■ ACTIVITY
Your answer needs to include each line of the records in which the string "value" can be found.

Collected data:
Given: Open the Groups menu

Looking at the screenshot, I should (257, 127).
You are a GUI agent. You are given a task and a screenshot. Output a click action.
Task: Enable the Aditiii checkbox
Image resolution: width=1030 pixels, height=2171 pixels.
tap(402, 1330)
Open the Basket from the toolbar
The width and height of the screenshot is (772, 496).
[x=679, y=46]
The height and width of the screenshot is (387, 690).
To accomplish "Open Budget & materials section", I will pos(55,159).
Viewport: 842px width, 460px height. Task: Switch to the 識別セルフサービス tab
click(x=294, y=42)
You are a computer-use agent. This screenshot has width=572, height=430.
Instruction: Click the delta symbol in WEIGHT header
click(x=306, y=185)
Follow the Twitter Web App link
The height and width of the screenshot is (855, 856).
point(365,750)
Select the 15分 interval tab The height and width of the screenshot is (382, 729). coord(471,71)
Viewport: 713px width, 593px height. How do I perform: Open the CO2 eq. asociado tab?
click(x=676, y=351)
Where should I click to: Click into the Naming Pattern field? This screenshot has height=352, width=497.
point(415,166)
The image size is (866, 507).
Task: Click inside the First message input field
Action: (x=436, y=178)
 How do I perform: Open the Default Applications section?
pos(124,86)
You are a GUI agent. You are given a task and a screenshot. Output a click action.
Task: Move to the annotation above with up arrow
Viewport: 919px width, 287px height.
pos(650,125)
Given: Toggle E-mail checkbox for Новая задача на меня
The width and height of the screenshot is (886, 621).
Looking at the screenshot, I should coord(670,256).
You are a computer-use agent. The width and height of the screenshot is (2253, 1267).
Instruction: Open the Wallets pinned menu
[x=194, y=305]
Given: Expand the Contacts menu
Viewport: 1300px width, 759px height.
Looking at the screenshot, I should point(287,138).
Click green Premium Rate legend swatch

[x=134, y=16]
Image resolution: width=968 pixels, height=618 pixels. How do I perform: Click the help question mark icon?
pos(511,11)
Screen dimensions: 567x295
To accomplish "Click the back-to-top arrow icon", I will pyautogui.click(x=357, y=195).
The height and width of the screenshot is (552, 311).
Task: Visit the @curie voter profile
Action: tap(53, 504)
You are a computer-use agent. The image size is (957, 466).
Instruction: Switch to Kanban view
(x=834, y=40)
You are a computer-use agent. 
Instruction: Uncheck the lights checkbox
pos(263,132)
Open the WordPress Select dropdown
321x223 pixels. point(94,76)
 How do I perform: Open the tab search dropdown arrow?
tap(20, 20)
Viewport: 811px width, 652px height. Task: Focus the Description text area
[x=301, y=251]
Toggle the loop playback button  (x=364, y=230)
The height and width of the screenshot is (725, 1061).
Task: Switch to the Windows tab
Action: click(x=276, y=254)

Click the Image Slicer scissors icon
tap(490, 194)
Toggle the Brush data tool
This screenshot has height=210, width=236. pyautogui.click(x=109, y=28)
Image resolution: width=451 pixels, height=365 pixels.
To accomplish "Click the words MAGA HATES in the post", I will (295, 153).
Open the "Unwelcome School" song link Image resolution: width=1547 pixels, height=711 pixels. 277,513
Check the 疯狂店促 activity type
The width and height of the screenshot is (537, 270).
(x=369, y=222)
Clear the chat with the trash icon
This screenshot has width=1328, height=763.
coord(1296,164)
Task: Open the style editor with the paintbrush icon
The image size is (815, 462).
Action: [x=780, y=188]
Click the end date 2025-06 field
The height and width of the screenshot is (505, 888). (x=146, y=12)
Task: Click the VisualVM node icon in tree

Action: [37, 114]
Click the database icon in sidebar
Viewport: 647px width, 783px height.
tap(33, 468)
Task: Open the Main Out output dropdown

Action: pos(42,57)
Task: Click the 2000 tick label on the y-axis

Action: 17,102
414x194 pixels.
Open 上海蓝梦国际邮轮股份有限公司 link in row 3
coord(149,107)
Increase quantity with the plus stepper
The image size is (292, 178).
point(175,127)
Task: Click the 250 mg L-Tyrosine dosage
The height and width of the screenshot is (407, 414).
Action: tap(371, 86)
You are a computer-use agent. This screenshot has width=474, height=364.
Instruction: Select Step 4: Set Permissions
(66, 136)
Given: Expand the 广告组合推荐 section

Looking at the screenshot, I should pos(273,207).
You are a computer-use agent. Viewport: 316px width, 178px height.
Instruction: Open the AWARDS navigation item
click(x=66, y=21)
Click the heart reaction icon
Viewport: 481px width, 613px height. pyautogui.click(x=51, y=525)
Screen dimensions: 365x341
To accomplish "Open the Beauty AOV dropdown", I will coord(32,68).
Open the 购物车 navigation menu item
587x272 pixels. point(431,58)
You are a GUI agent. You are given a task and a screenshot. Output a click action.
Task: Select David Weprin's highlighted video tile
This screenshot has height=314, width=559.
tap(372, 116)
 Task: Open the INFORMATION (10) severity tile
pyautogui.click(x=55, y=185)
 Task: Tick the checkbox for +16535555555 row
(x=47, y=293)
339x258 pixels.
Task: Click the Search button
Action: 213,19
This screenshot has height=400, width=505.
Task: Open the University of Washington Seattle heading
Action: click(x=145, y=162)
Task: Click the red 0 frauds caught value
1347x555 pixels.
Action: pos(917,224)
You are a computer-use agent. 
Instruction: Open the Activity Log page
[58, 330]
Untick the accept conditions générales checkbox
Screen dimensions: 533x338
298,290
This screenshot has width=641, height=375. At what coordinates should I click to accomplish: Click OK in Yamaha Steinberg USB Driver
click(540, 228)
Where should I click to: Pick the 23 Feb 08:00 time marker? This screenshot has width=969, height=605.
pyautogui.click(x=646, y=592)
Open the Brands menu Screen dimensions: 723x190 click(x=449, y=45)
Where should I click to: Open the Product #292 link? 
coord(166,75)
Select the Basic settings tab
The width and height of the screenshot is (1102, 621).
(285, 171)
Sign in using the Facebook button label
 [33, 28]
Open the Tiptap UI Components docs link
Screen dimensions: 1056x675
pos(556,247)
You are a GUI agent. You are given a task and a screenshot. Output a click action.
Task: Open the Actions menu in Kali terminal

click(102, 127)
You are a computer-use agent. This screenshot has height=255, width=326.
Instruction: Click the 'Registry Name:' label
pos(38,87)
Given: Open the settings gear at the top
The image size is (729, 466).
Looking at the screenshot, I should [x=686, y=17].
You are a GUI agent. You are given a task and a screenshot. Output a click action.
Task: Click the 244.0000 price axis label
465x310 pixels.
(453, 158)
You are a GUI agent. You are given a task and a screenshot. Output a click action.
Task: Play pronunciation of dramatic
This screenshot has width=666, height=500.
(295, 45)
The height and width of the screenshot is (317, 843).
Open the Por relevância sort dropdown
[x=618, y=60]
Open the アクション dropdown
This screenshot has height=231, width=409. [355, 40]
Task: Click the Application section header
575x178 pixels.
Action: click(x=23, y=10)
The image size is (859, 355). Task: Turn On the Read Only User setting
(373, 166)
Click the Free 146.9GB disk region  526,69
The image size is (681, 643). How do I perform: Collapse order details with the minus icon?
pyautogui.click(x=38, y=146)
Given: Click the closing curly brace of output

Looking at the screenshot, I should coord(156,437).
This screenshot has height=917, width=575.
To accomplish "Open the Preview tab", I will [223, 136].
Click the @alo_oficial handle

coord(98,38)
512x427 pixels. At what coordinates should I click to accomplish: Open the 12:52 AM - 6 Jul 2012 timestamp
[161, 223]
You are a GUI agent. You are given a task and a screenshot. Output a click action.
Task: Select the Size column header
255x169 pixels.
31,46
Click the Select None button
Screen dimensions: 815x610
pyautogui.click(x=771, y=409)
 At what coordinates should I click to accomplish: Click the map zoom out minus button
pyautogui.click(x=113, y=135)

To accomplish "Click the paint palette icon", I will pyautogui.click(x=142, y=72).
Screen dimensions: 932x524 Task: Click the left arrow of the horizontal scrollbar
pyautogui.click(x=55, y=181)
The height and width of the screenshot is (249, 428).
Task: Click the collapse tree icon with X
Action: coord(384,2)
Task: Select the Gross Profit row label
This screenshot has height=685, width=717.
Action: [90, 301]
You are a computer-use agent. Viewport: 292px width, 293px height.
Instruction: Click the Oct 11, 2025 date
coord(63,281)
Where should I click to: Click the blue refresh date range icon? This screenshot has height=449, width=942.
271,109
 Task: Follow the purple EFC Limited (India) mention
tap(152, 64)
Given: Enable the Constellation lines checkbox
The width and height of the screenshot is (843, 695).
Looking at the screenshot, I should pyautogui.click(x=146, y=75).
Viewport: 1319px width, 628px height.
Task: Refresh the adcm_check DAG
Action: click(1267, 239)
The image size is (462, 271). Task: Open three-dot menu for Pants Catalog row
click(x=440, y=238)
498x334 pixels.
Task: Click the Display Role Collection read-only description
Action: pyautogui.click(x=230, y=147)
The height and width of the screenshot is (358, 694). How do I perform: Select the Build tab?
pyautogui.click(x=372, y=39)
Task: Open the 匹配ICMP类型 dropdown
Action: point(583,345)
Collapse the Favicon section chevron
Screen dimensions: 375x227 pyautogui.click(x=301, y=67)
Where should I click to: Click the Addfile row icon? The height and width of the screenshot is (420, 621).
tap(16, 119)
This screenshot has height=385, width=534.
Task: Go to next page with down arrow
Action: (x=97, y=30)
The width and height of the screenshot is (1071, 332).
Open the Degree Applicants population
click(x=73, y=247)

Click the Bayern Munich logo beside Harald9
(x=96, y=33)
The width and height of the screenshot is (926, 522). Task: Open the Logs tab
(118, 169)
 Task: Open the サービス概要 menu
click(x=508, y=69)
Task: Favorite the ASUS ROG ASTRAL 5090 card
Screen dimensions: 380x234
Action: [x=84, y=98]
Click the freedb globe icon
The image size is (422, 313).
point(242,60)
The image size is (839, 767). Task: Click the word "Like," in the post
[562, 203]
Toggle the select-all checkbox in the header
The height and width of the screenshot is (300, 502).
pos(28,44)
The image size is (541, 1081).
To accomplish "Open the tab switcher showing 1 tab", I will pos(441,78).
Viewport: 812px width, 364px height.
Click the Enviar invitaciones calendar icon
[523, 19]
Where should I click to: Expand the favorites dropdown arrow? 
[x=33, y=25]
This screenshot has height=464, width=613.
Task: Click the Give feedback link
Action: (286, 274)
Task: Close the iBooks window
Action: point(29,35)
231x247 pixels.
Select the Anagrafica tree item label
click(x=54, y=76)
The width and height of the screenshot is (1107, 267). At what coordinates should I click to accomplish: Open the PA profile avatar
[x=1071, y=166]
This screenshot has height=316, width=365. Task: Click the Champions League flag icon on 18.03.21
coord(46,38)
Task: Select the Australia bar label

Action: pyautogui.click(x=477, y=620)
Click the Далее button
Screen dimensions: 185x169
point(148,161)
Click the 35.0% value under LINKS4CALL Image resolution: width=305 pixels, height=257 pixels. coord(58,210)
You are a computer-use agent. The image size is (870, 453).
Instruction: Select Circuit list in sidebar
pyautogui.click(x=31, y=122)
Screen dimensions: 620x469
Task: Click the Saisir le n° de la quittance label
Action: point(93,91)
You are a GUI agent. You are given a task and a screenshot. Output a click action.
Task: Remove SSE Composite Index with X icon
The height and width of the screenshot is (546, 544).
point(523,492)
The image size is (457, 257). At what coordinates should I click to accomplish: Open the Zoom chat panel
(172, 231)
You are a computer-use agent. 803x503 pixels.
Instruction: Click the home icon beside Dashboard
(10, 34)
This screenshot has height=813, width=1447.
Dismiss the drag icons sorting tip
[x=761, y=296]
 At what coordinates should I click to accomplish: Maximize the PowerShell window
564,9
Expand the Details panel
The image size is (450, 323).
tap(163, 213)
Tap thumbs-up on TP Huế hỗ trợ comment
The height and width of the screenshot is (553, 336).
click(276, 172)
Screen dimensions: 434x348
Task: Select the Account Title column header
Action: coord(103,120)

■ EXERCISE RESULT
Task: Click the red 0 frauds caught value
Click the 35.0% value under LINKS4CALL Image resolution: width=305 pixels, height=257 pixels. coord(58,210)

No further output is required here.